Figure 4.4.1: DPT/HepB/Hib3 and Measles Coverage, 2001 to
The country has maintained and achieved all polio free certification indicators. A total of 17 Acute Flaccid Paralysis (AFP) cases have been reported in 2010. A Non-Polio AFP rate of 3.8 /100,000 and stool adequacy rate of 100% (Jan-December 2010) has been achieved. All reported cases were classified and discarded as Non Polio AFP. This has been achieved through conducting active surveillance in all the regions, disease surveillance trainings, sensitization of clinicians and community health workers.
Following the acceptance of the National Polio Documentation Report by the Africa Regional Certification Committee in 2005, the country is determined to maintain its commitment and efforts towards the global goal of polio eradication.

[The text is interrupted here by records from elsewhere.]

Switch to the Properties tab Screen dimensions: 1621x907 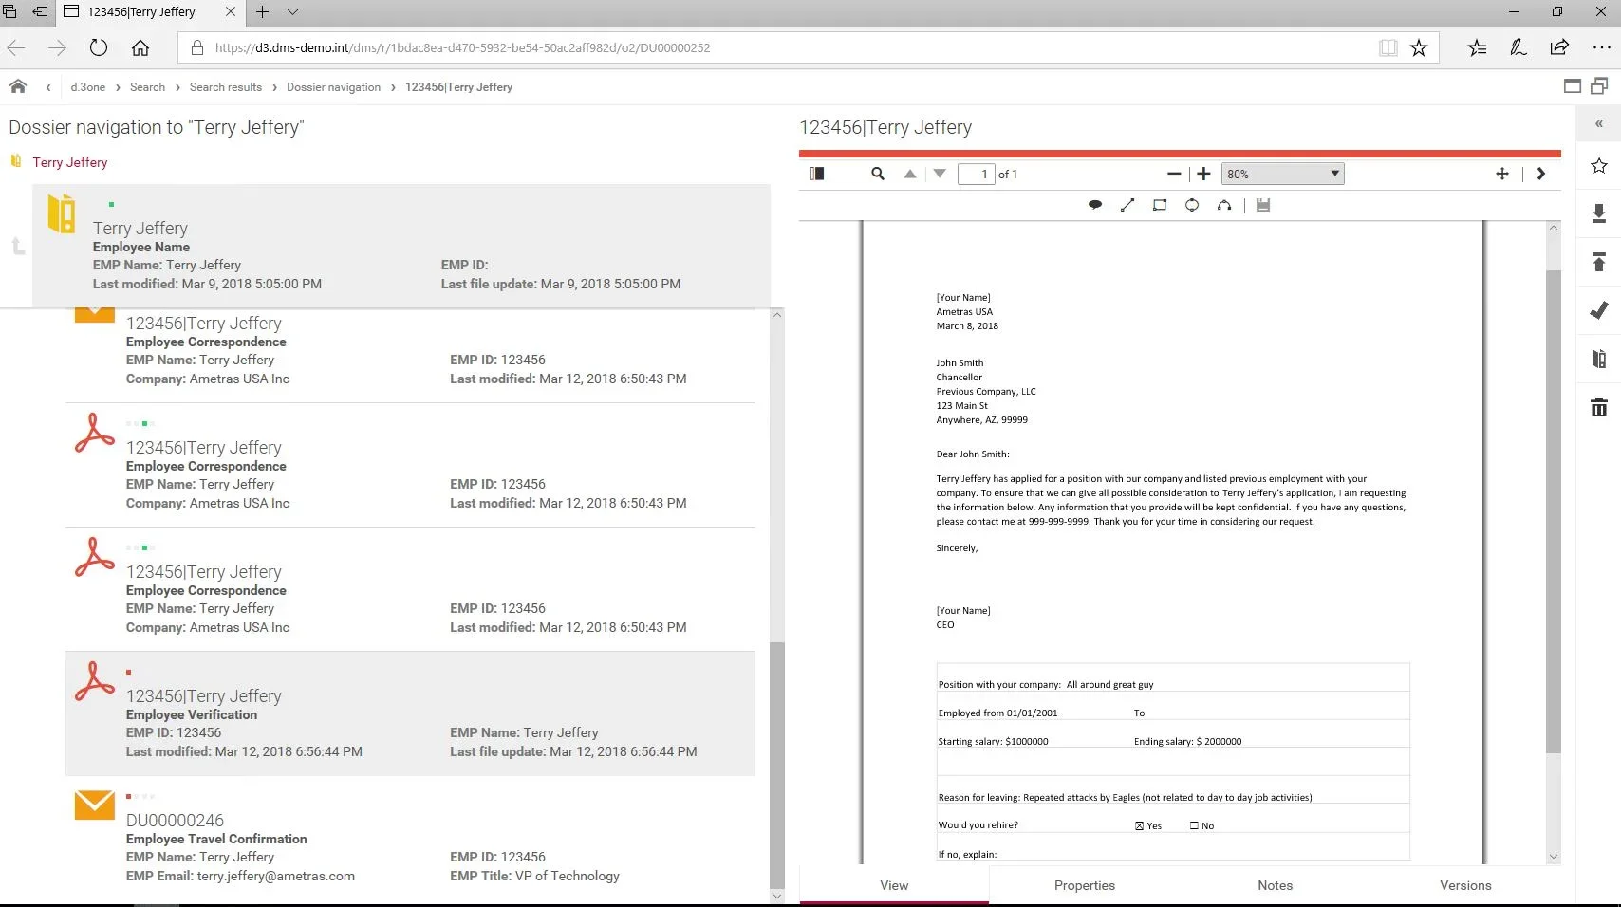pyautogui.click(x=1084, y=885)
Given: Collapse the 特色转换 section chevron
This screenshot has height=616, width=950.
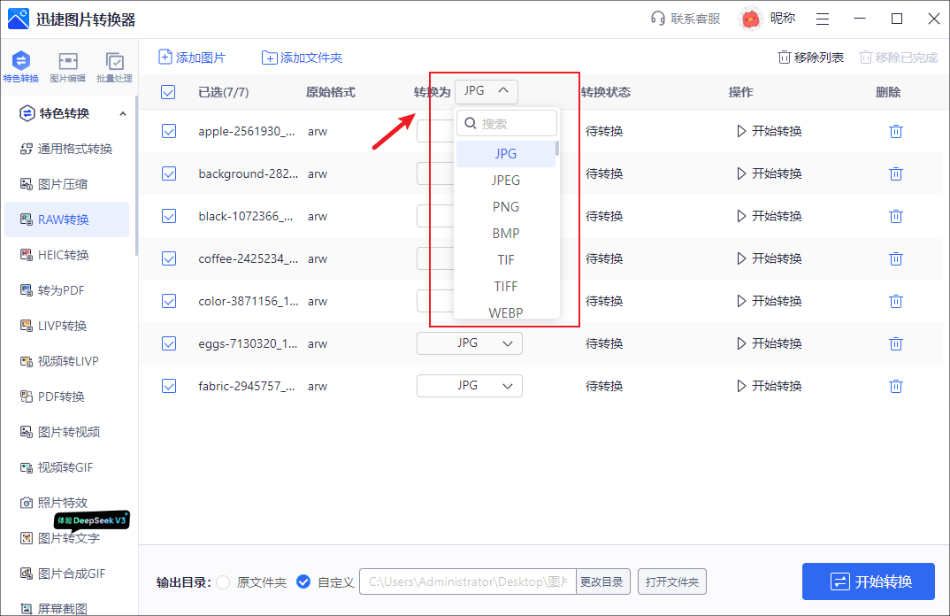Looking at the screenshot, I should (123, 112).
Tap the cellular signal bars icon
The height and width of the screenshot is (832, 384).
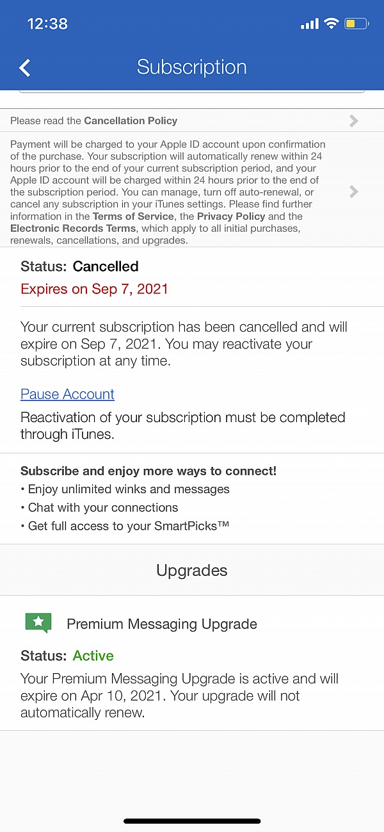[310, 24]
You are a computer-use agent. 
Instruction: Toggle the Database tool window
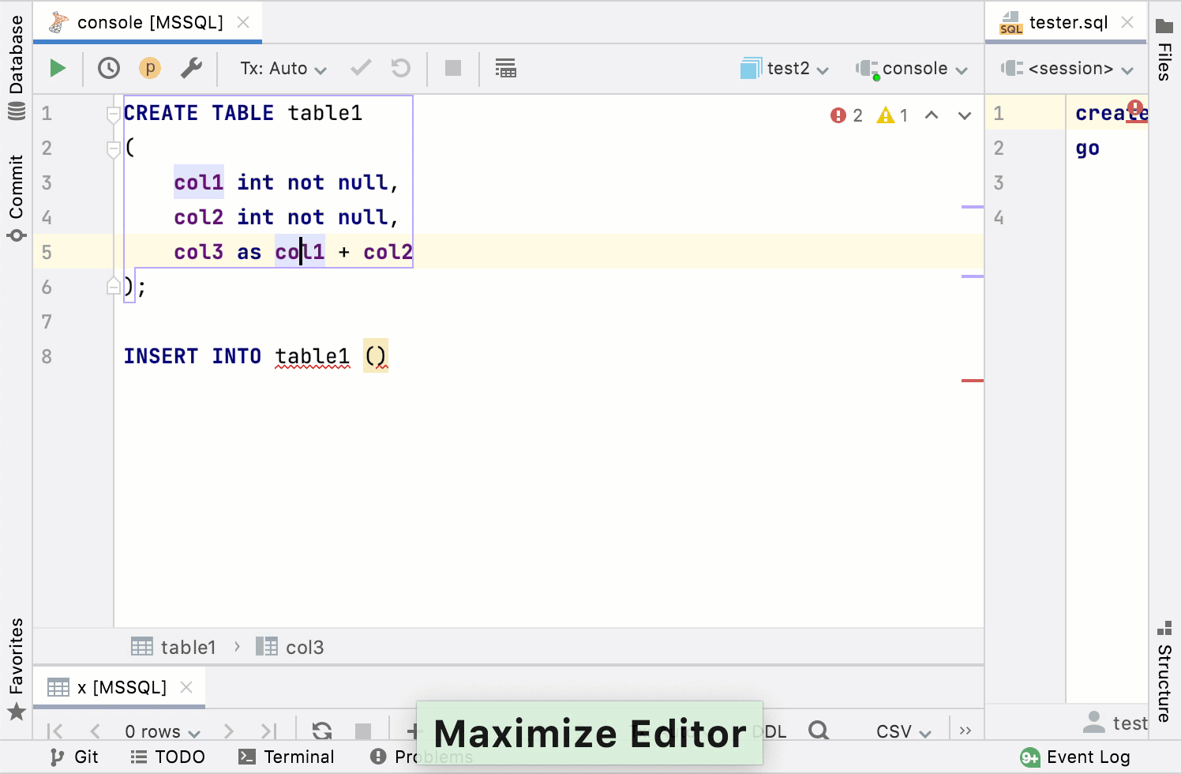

All Polio Committees (National Certification Committee, National Task Force for laboratory containment and National Polio Expert Committee) are fairly functional and progress towards polio eradication is monitored by these committees periodically.
Measles case based surveillance has been implemented since 1998 and with all measles surveillance indicators have been achieved in 2010. A Non Measles Febrile Rash Illness (NMFRI) of 170.9/100,000 has been achieved in 2010. A total of 759 suspected measles cases were notified with 615 (81%) having lab samples and results available for 100%. Among the cases that were serologically investigated 41(5.4%) were rubella IgM positive and 303 measles IgM positive.
All four regions have notified at least 1 suspected case/100,000 population. The measles incidence was 25.9/100,000 population reflecting high occurrence due to the measles outbreak experienced since November 2009 resulting from low immunity of the population against measles over years.